Hel - 1 year ago 86
C Question

# How to test efficiency of different algorithms

How to test efficiency of different algorithms, for example, sorting algorithms? I try it with

`clock_gettime`
. Is it accurate? Are there any ways to solve this problem?

``````#include <stdio.h>
#include <sys/time.h>
#include <time.h>

/* compute interval: end - start */
struct timespec diff(struct timespec start, struct timespec end);

/* tested algorithm, just an example. Print 10000 lines "hello" */
void testFunc(void);

int main(void)
{
struct timespec start;
struct timespec end;

struct timespec interval ;

clock_gettime(CLOCK_REALTIME, &start);

/* call the tested algorithm */
testFunc();

clock_gettime(CLOCK_REALTIME, &end);

interval = diff(start, end);
printf("%lld.%.9ld(seconds)\n", (long long)interval.tv_sec, interval.tv_nsec);

return 0;
}

/* compute interval: end - start */
struct timespec diff(struct timespec start, struct timespec end)
{
struct timespec temp;

if ((end.tv_nsec - start.tv_nsec) < 0) {
temp.tv_sec = end.tv_sec - start.tv_sec - 1;
temp.tv_nsec = 1000000000 + end.tv_nsec - start.tv_nsec;
}
else {
temp.tv_sec = end.tv_sec - start.tv_sec;
temp.tv_nsec = end.tv_nsec - start.tv_nsec;
}

return temp;
}

/* tested algorithm, just an example. Print 10000 lines "hello" */
void testFunc(void)
{
int i;

for (i = 0; i < 10000; i++) {
printf("hello\n");
}
}
``````

When testing an algorithm, it is generally a good idea to eliminate all superfluous code except for the exact algorithm at issue (e.g. isolate the algorithm itself from program startup, file read, data initialization, except for what is part of the algorithm being tested itself). That is one limitation using `time` from the command line cannot do.

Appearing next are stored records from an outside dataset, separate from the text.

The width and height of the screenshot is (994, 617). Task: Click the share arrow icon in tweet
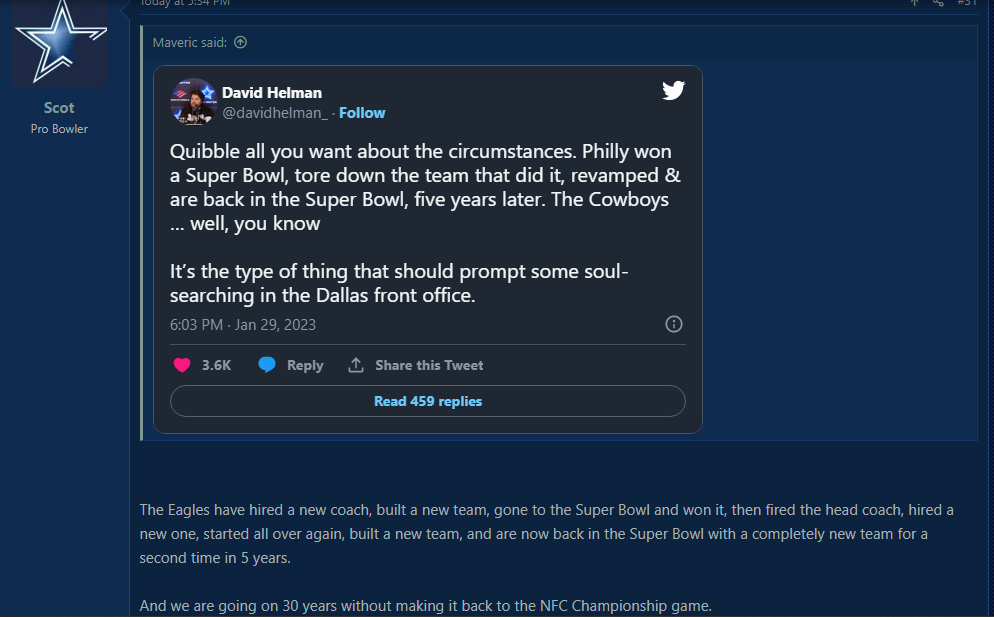coord(356,365)
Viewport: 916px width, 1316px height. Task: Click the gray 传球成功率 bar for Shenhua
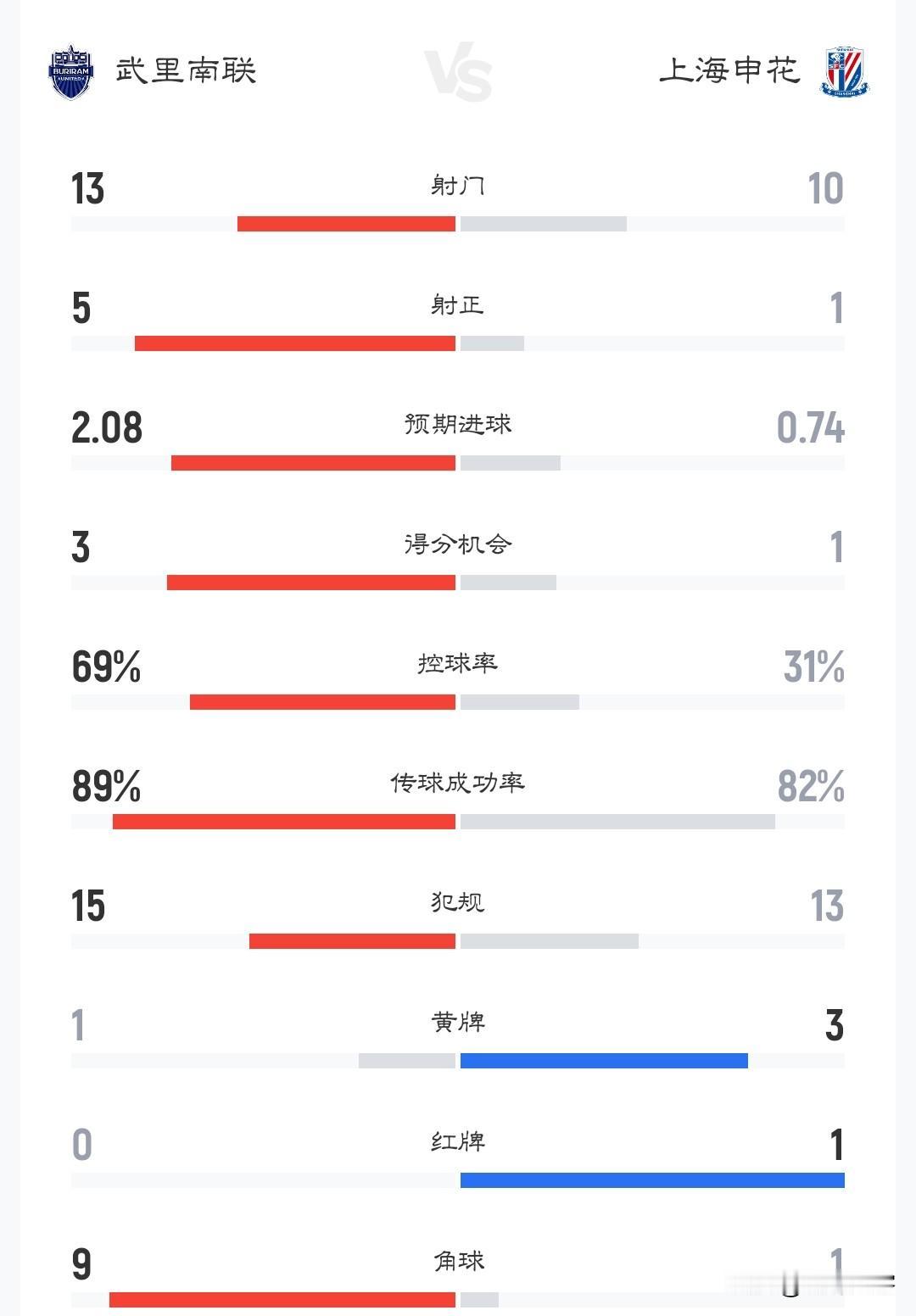point(617,822)
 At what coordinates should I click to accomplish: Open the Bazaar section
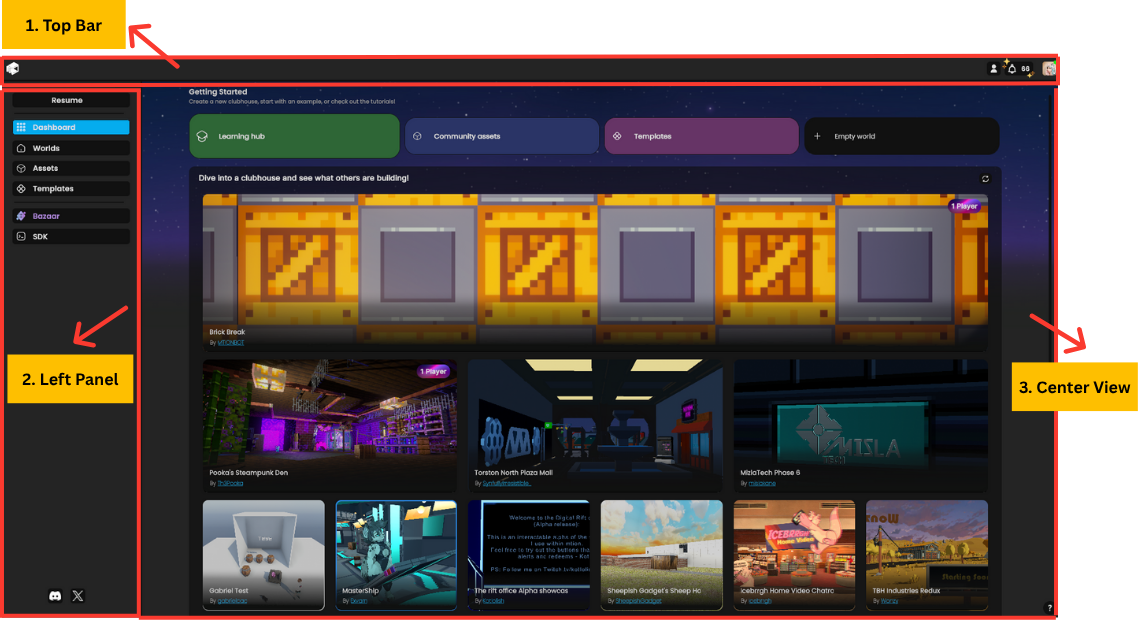click(71, 216)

The `clock_gettime` function is nice because it allows nanosecond granularity. However, the `clock ()` function can also be of use in timing algorithms. The general use for `clock()` is:

``````#include <time.h>
...
int main () {
double t1 = 0.0, t2 = 0.0;
srand (time (NULL));
...
t1 = clock ();                  /* get start time (as double) */
quicksort (a, 0, TESTLIM - 1);  /* test whatever you need     */
t2 = clock ();                  /* get end time (as double)   */
printf ("\n quick1 (%lf sec)\n", (t2-t1)/CLOCKS_PER_SEC);
``````

The difference in time returned is a rough wall time for the code execution. It isn't an exact wall time as `CLOCKS_PER_SEC` is specified as a constant value regardless of what machine it is running on. (POSIX requires that `CLOCKS_PER_SEC` equals `1000000`)

Using either `clock_gettime` or `clock` will work, but as said in the other answers, don't expect to get a good approximation based solely on 2 runs, and use plenty of iterations.

Where `clock_gettime` provides a bit more flexibility is in allowing a choice of clocks to use, e.g. `CLOCK_MONOTONIC_RAW`, `CLOCK_PROCESS_CPUTIME_ID`, etc., that depending on your needs may help protect the timer from interruption. (see `man clock_gettime` for a full discussion of the behavior of the various clocks) You can use a similar implementation with `clock_gettime`, e.g.

``````#include <stdio.h>
#include <time.h>

typedef struct timespec timespec;

timespec diff (timespec start, timespec end);

int main (void) {
timespec time1, time2, tmp;
int temp;
clock_gettime (CLOCK_PROCESS_CPUTIME_ID, &time1);
for (int i = 0; i < 242000000; i++)
temp += temp;
clock_gettime (CLOCK_PROCESS_CPUTIME_ID, &time2);
tmp = diff (time1, time2);
printf (" timediff %ld:%ld\n", tmp.tv_sec, tmp.tv_nsec);
return 0;
}

timespec diff (timespec start, timespec end)
{
timespec temp;
if ((end.tv_nsec - start.tv_nsec) < 0) {
temp.tv_sec = end.tv_sec - start.tv_sec - 1;
temp.tv_nsec = 1000000000 + end.tv_nsec - start.tv_nsec;
} else {
temp.tv_sec = end.tv_sec - start.tv_sec;
temp.tv_nsec = end.tv_nsec - start.tv_nsec;
}
return temp;
}
``````

(example courtesy of profiling-code-using-clock_gettime, disable optimization if testing this example)

Look both over and choose the one that works best for your needs.